Wie vorher bereits beschrieben, haben wir im Rahmen dieses Projekts auch einige jüngere KandidatInnen eingebunden und diese dadurch bekannt gemacht. Zentral war dabei, dass wir drei Jugendbeirätinnen (18, 19 und 24 Jahre jung) überzeugen konnten, auf unserer Liste anzutreten und für die „alte Dame“ SPD einzustehen.

Als ebenfalls erst 28-Jähriger war es mir wichtig, dass gerade jüngere KandidatInnen auch eine Chance erhalten, auf einem vorderen Listenplatz zu kandidieren. Deshalb haben wir uns im Ortsverein einstimmig darauf verständigt, dass alle fünf KandidatInnen unter 30 Jahren (zu uns Vieren kam noch der Stellvertreter von mir als OV-Vorsitzender mit 26 Jahren) unter den ersten 10 (von 24) GemeinderatskandidatInnen antreten durften. Zentral war dabei, dass auch die bisherigen GemeinderätInnen mit hinteren Listenplätzen einverstanden waren.

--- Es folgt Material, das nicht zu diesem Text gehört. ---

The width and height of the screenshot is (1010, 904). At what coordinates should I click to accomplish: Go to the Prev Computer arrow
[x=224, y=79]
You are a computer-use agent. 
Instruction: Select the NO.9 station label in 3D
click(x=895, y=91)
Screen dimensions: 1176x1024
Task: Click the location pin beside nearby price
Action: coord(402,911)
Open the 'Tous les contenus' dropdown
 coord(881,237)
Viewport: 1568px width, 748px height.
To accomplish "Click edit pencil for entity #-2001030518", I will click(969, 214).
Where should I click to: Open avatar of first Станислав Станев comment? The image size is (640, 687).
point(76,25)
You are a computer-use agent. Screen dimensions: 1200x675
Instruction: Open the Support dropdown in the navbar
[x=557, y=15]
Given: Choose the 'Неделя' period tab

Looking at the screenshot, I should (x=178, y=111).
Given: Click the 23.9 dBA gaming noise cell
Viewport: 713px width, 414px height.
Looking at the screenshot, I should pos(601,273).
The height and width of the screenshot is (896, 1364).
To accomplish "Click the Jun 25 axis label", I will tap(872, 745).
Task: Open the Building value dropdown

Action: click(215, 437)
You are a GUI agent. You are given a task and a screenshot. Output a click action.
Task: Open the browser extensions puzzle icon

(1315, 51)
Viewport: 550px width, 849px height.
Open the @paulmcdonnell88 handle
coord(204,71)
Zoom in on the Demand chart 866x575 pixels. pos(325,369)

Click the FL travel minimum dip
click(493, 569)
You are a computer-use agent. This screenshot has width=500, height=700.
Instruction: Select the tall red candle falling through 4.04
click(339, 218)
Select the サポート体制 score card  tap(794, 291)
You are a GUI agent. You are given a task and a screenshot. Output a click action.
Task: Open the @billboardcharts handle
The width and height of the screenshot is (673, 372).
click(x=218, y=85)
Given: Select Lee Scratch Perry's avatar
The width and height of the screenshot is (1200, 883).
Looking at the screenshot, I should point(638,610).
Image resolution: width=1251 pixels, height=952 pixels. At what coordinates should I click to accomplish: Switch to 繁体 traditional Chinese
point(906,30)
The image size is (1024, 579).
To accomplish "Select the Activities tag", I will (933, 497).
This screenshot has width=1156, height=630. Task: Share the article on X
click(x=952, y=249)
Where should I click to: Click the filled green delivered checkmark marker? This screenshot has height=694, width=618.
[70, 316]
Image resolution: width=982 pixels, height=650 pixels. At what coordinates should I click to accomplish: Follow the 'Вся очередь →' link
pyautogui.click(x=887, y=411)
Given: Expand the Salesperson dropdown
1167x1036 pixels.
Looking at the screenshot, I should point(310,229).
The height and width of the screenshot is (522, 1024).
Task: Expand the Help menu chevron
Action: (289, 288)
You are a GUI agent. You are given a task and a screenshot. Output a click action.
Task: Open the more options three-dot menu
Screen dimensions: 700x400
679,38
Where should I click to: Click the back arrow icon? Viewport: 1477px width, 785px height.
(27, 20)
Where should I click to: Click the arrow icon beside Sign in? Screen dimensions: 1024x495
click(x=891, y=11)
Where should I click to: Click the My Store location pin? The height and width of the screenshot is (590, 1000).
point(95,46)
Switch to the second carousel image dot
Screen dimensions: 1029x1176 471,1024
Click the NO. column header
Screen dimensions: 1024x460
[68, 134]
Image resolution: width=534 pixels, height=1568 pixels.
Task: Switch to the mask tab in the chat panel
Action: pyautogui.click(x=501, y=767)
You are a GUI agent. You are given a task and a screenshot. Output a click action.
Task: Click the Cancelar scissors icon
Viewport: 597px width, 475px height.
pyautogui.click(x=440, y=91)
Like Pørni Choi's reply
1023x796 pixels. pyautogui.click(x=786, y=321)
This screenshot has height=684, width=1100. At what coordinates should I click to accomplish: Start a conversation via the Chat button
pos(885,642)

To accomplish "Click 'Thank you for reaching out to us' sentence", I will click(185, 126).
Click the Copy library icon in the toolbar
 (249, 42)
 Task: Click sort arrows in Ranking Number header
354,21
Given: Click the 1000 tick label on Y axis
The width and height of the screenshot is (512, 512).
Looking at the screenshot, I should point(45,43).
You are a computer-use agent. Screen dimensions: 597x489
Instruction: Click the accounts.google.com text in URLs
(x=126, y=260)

Im Wahlkampf haben die fünf „Jungen Wilden“ darüber hinaus ein Projekt in die Wege geleitet (Petition für eine Realschule in Gilching), das ihnen weitere Aufmerksamkeit beschert hat. Mit diesem frischen und positiven Auftreten haben wir etwas geschafft, was wir nicht für möglich gehalten haben. Neben mir (als „altem“ Gemeinderat) konnten auch noch die drei jungen Damen mit jeweils hervorragenden Ergebnissen ein Gemeinderatsmandat erringen.

Hoch motiviert

Mit Hilfe des Projekts „Zukunft ­Gilching“, das nun mit der Umsetzung der einzelnen Themen weitergeführt wird, haben wir nicht nur eine massive Präsenz im Jahr vor der Wahl gezeigt, sondern auch unser zweites Ziel, die Einbindung der Bevölkerung, in vorher nicht erhofftem Maße erfolgreich hinbekommen.

Ich bin sehr optimistisch, dass wir mit diesem Team aus jungen und erfahrenen Kräften, dem überparteilichen Auftreten (drei GemeinderätInnen sind nicht Mitglied der SPD) und der Offenheit für neue Themen sechs tolle Jahre vor uns haben. Die Motivation ist riesig, Gilching in dieser Zeit Hand in Hand mit der Bevölkerung weiterzuentwickeln.

 

Dieser Text ist zuerst im Landes-SGK EXTRA Bayern der DEMO erschienen und wird hier mit freundlicher Genehmigung der SGK Bayern veröffentlicht.
Bei der Gemeinderatswahl in Gilching im März 2020 erreichte die SPD 23,7 Prozent der Stimmen und damit genauso viele Sitze (sechs) wie die CSU.